Deux griots se rendant à la colonne, nous rejoignent quelques instants après ; et, pensant se divertir à nos dépens, ils se mettent à tirer d’un dian-ne et d’un fabrésoro des sons si peu harmonieux qu’au bout d’une demi-heure je suis forcé de les renvoyer. Ils espéraient extorquer quelque cadeau ou quelque aumône à mes hommes.
Le dian-ne est un instrument de musique très répandu chez les Bambara ; il consiste en une calebasse traversée par trois fortes lamelles de bambou pourvues chacune d’une corde en boyau, fixée à un chevalet en bois ; on en joue comme d’une harpe.
Le fabrésoro est plus insupportable encore que le dian-ne : il est construit à l’aide d’un roseau aux deux bouts duquel sont adaptées deux petites calebasses. Il donne des notes très criardes ; on en joue comme d’une flûte.
Rencontre de deux griots.
Les griots, au Soudan, nous rappellent les bardes, « ces vieux chantres de la gloire et de la religion qui avaient fait de leur lyre un instrument de honteux servage.
« Pour quelques-uns, encore inspirés par l’amour du pays et par le respect des choses saintes, partout on voyait de méchants poètes attachés à la domesticité des princes et chargés de distraire leurs ennuis.

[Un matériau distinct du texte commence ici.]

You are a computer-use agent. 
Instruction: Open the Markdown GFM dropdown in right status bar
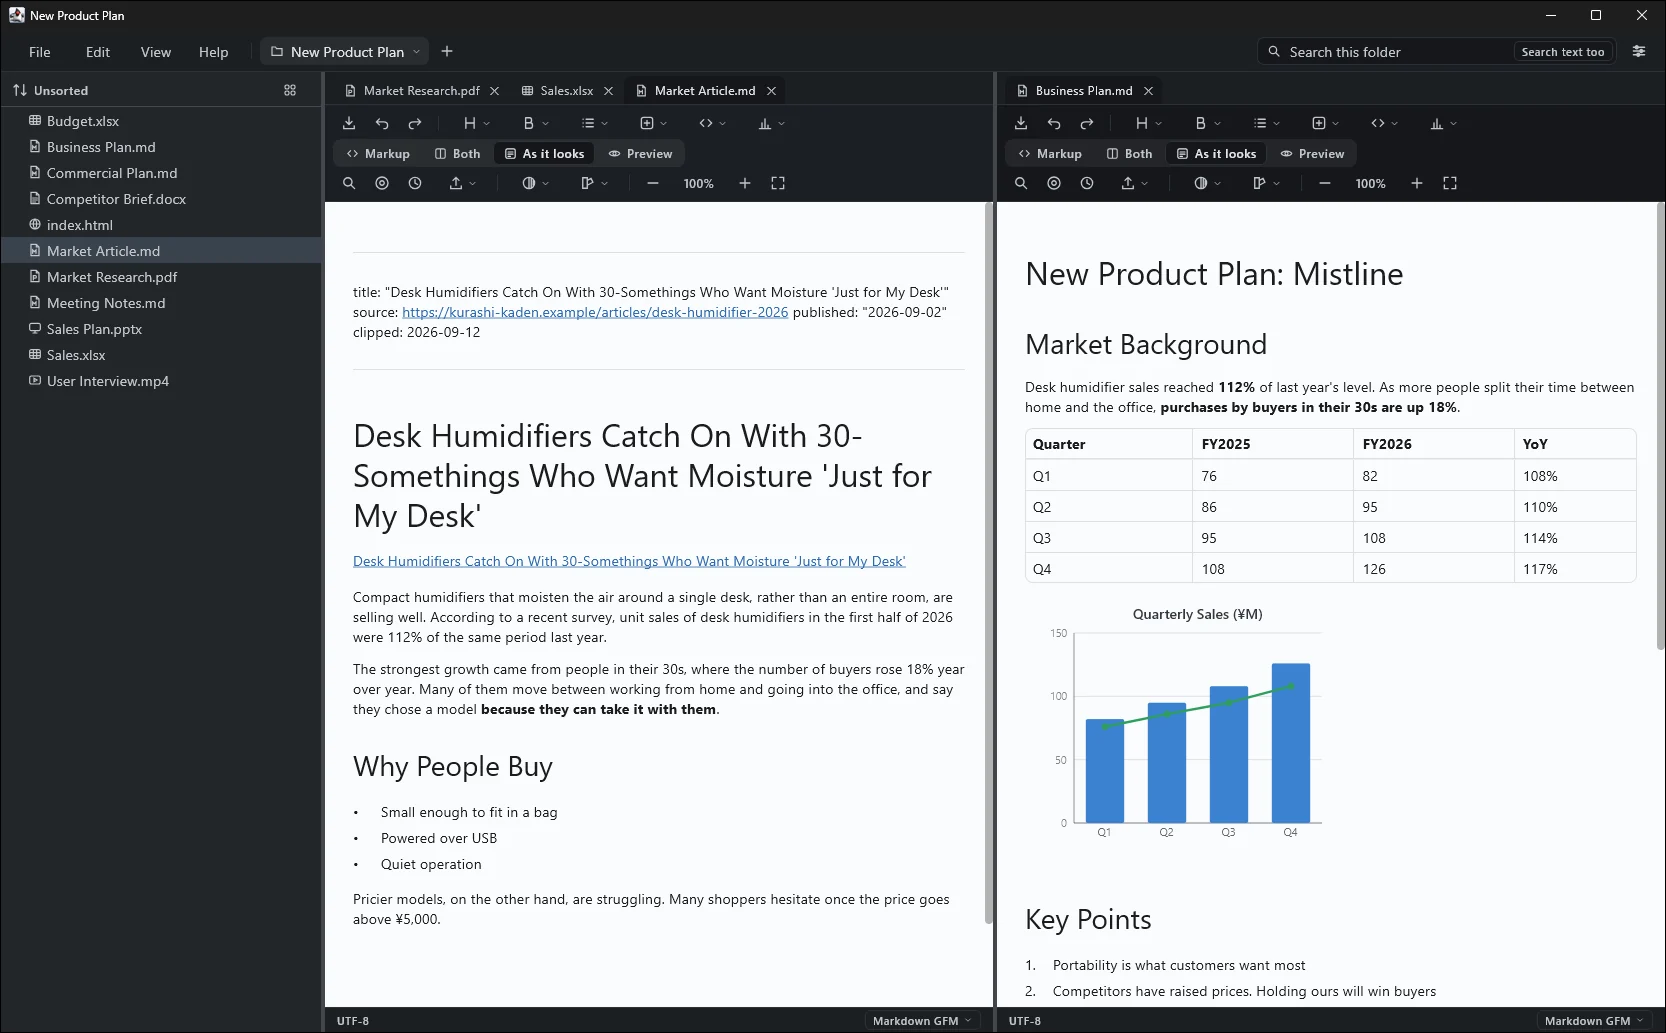pos(1593,1021)
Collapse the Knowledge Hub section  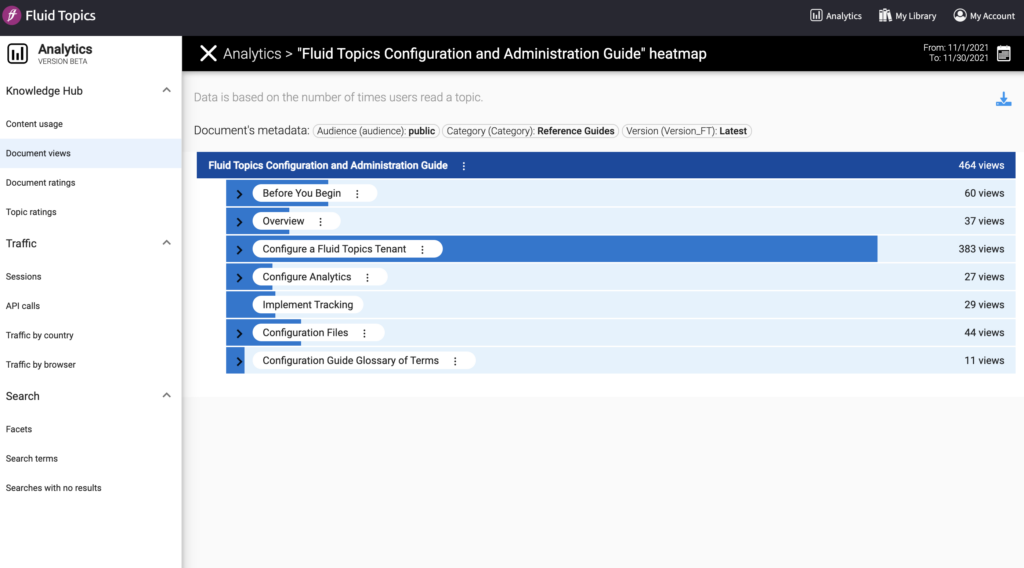click(166, 91)
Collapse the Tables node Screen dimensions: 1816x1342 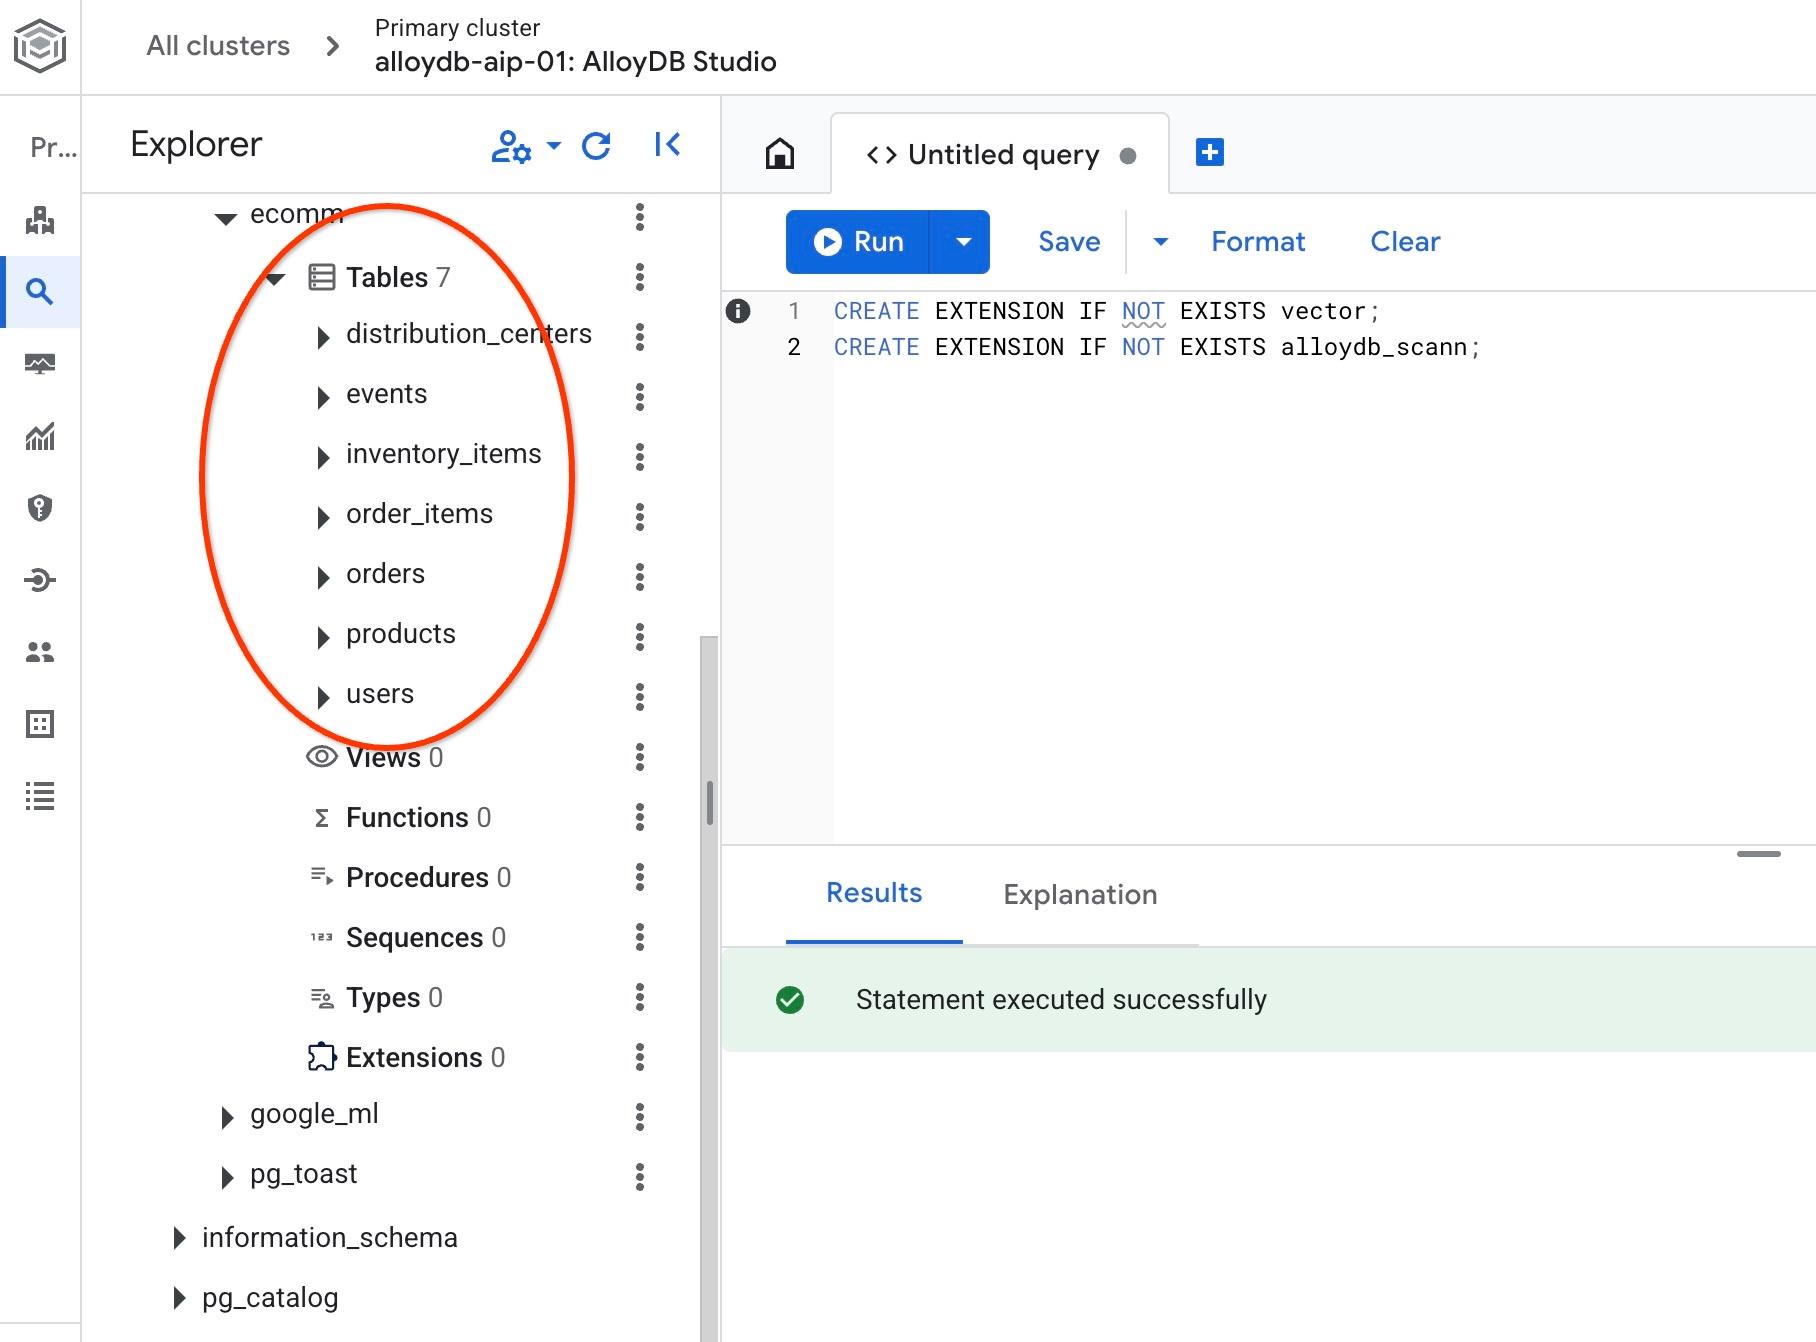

« Le roi Luernius, jetant de l’or, comme une aumône, au barde couvert de sueur et de poussière qui chante ses grossières louanges en courant après son char, n’est-il pas le témoin de la décadence et l’image manifeste de la dégradation ! » etc.
Ainsi s’exprimait Posidonius[18], et ce qu’il disait des anciens bardes se rapporte absolument aux griots soudanais.
A deux heures et demie, je me remets en route, et à quatre heures et demie, par une pluie torrentielle, nous atteignons Kourala. Ce village est composé de deux grands groupes entourés de baobabs et de bombax remarquables par leur grosseur et leur hauteur.